_Brief A_:
Quote the article on 1440 Broadway between "Just south of" and "to be done.", inclusive.
_Brief B_:
Name every tenant of 1440 Broadway that the article on the building identifies by name.

--- Excerpted text ---

Here’s what tenants pay at CIM & QSuper’s 1440 Broadway

WeWork accounts for nearly half building’s rent roll; several major tenants looking to sublease

New York /
Mar.March 04, 2021 08:00 AM
1440 Broadway and CIM Group’s Shaul Kuba (Photos via CBRE and Getty)

1440 Broadway and CIM Group’s Shaul Kuba (Photos via CBRE and Getty)

Just south of Times Square, the 740,000-square-foot office building at 1440 Broadway was one of the last properties to be sold off as part of New York REIT’s liquidation.

In 2017, the property was sold for $520 million to CIM Group, which manages the building, and Australian pension fund QSuper, which has a majority stake. The 25-story building’s occupancy was just 50 percent at the time of the sale, and has since risen to 93 percent — but there’s still work to be done.

DBRS Morningstar analysts noted “several concerns about the current tenancy” in a recent report. WeWork, the largest tenant, has faced financial difficulties since before the pandemic, while several other tenants have put their spaces up for sublease.

Last month, CIM lined up a three-year, $399 million CMBS refinancing for the building, as it plans to lease up vacant space, release dark space, and complete capital upgrades. Documents associated with the securitization provide an inside look at the property’s finances.

As of December, the building was leased to seven major tenants — WeWork and Macy’s are the largest — and two small retailers. The average annual base rent is $64 per square foot, which is 16 percent below market, according to an appraisal cited by DBRS.

The office tenant with the priciest rent, at $73 per square foot, is WeWork. The co-working firm’s lease commenced in 2019 and accounts for nearly half of the building’s rent roll. WeWork leases its space to enterprise tenants — companies of at least 1,000 employees — which currently include “two publicly traded Fortune 500 companies.”

The second largest tenant, Macy’s, has been at the property since 1983 and now uses it as its online sales operations headquarters. Amid pandemic-related challenges, the retailer is marketing the space for sublease, and recently elected to prepay nearly $33 million in lease obligations, covering rent through expiry in 2024. However, the prepaid rent will have to be given back in the event that Macy’s declares bankruptcy and a court terminates the lease.

The third largest tenant, fashion design house Kate Spade, has subleased its two floors to other tenants. The fourth, venture capital firm Mizuho Capital, has gone dark and is also marketing its space for sublease.

--- Source material ---

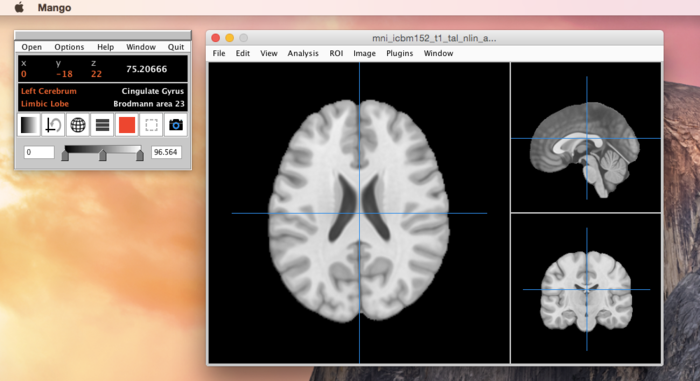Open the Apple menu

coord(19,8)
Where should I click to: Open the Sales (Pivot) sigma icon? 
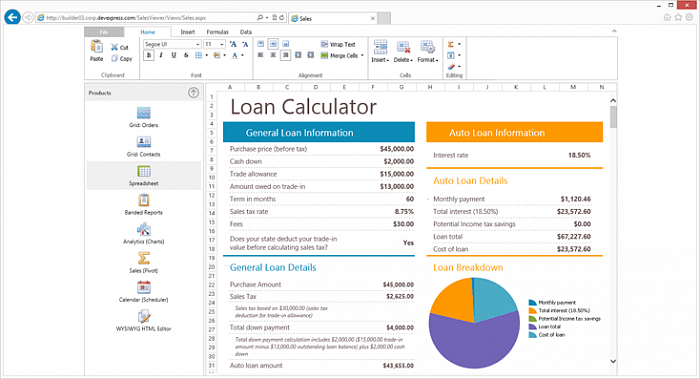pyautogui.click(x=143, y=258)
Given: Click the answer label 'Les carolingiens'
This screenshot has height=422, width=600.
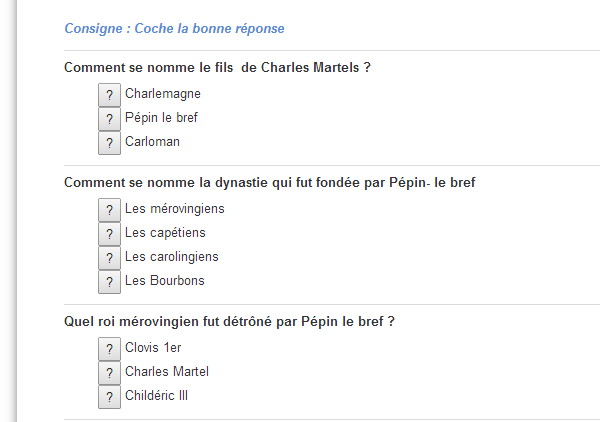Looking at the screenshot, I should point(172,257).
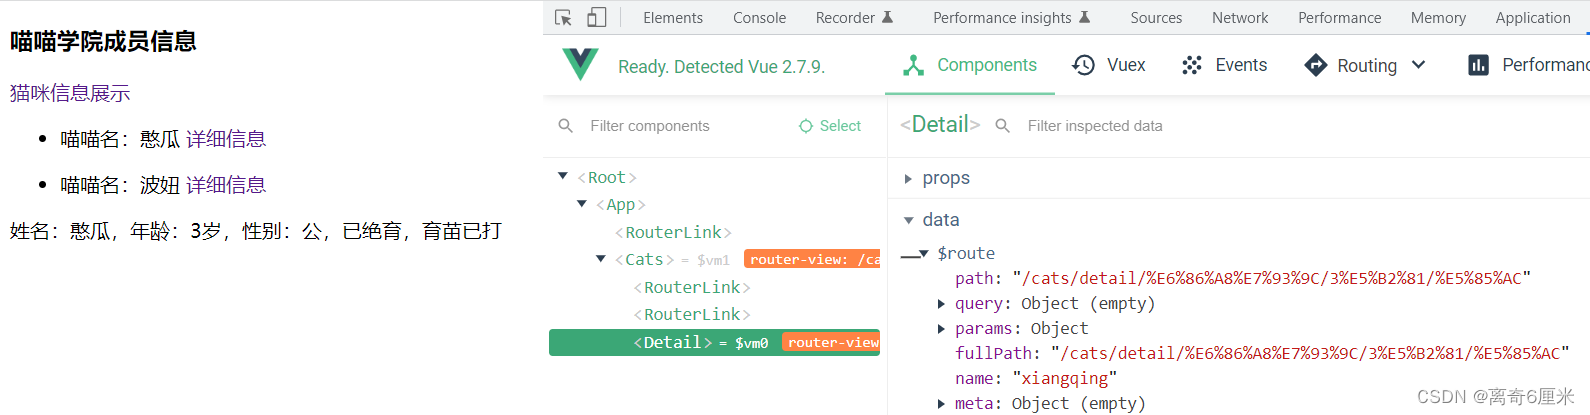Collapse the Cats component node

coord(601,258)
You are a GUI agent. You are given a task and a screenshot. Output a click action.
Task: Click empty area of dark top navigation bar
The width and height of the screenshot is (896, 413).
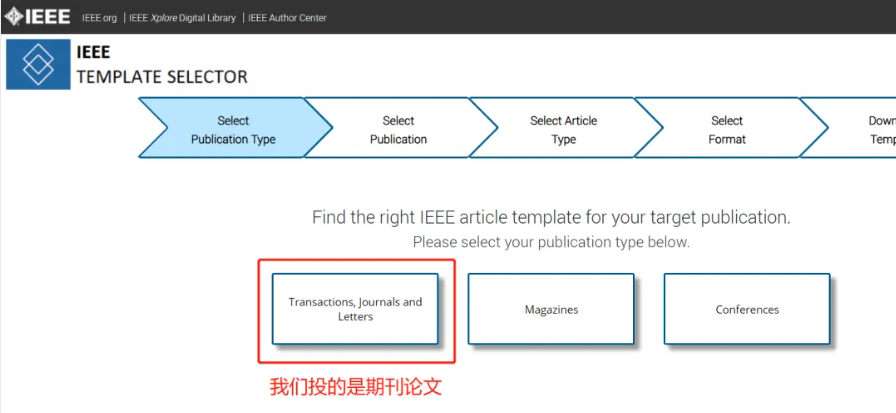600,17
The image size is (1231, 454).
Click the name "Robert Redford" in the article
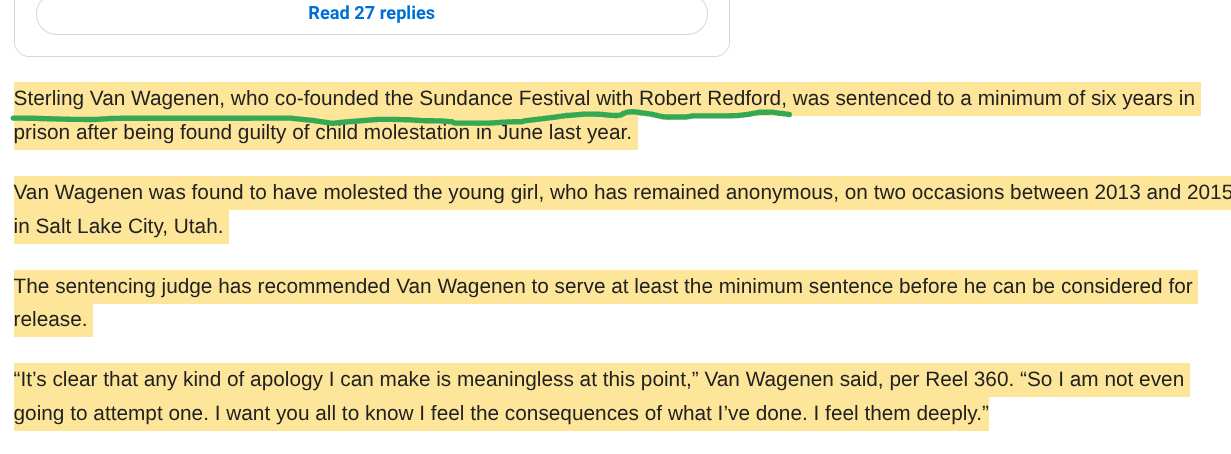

---

_Exercise solution A_:
Just south of Times Square, the 740,000-square-foot office building at 1440 Broadway was one of the last properties to be sold off as part of New York REIT’s liquidation.

In 2017, the property was sold for $520 million to CIM Group, which manages the building, and Australian pension fund QSuper, which has a majority stake. The 25-story building’s occupancy was just 50 percent at the time of the sale, and has since risen to 93 percent — but there’s still work to be done.

_Exercise solution B_:
WeWork, Macy's, Kate Spade, Mizuho Capital